**YOUR INSTRUCTIONS**
A faithful transcription of all the entries below is needed, without the pictures.
[[ EXERCISE DATA open ]]
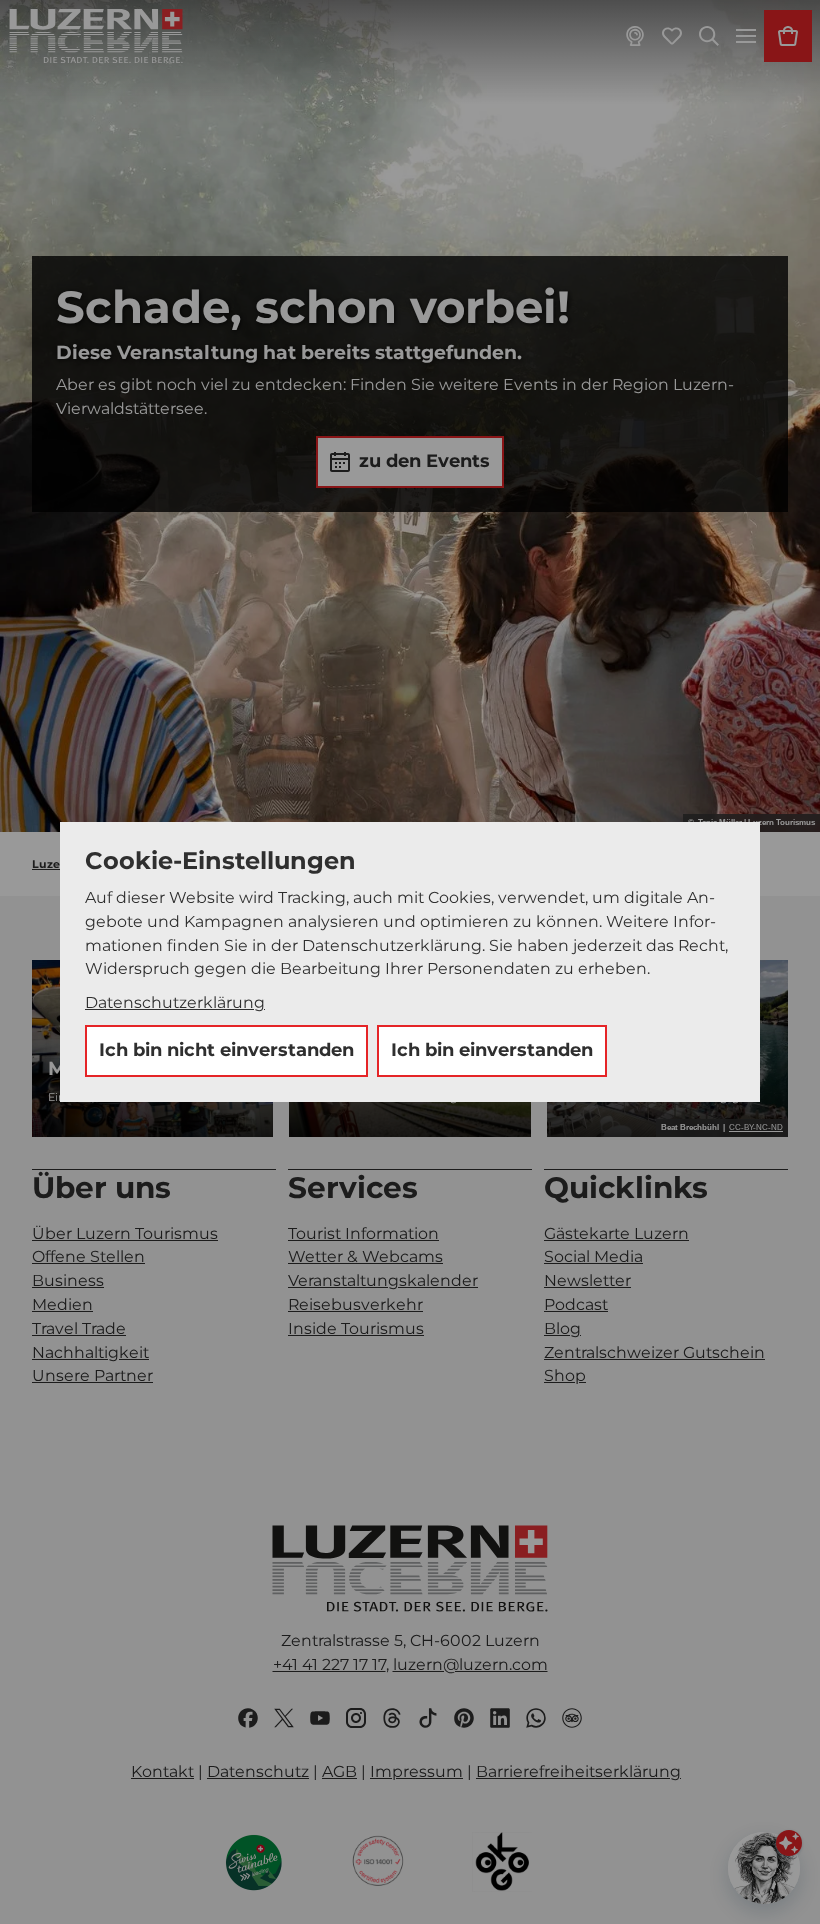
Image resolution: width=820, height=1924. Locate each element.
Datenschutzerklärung (175, 1002)
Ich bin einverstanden (492, 1050)
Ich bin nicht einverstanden (226, 1050)
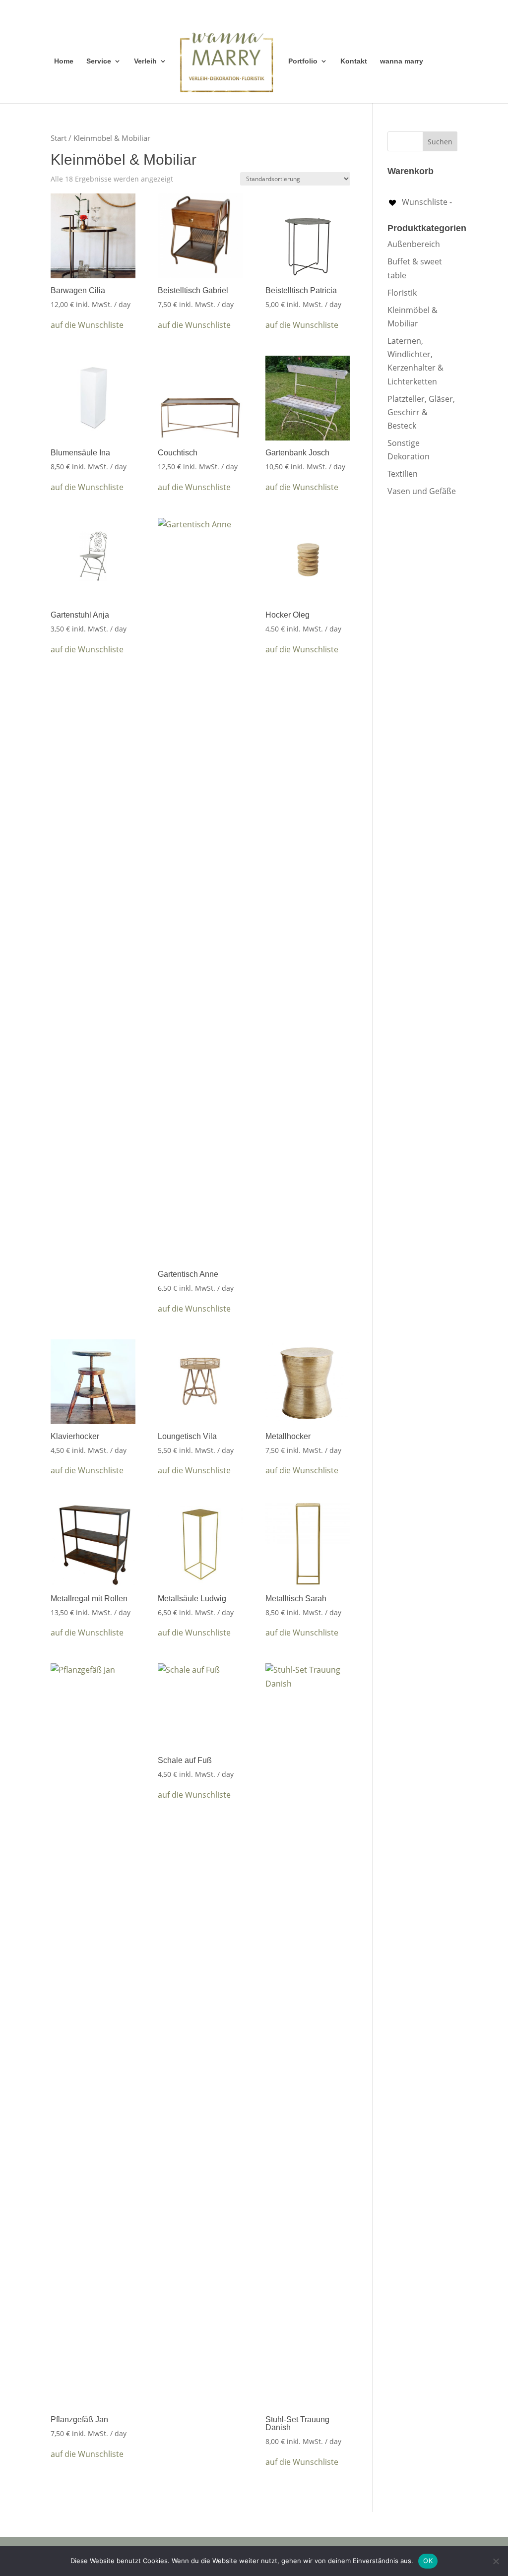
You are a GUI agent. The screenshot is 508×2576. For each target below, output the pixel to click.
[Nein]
[[ EXERCISE DATA closed ]]
**ANSWER AREA**
Image resolution: width=820, height=1924. Locate each element.
Datenschutzerklärung (175, 1002)
Ich bin einverstanden (492, 1050)
Ich bin nicht einverstanden (226, 1050)
You are a GUI agent. The screenshot is 508×2576. For each target below, output the pixel to click.
[Nein]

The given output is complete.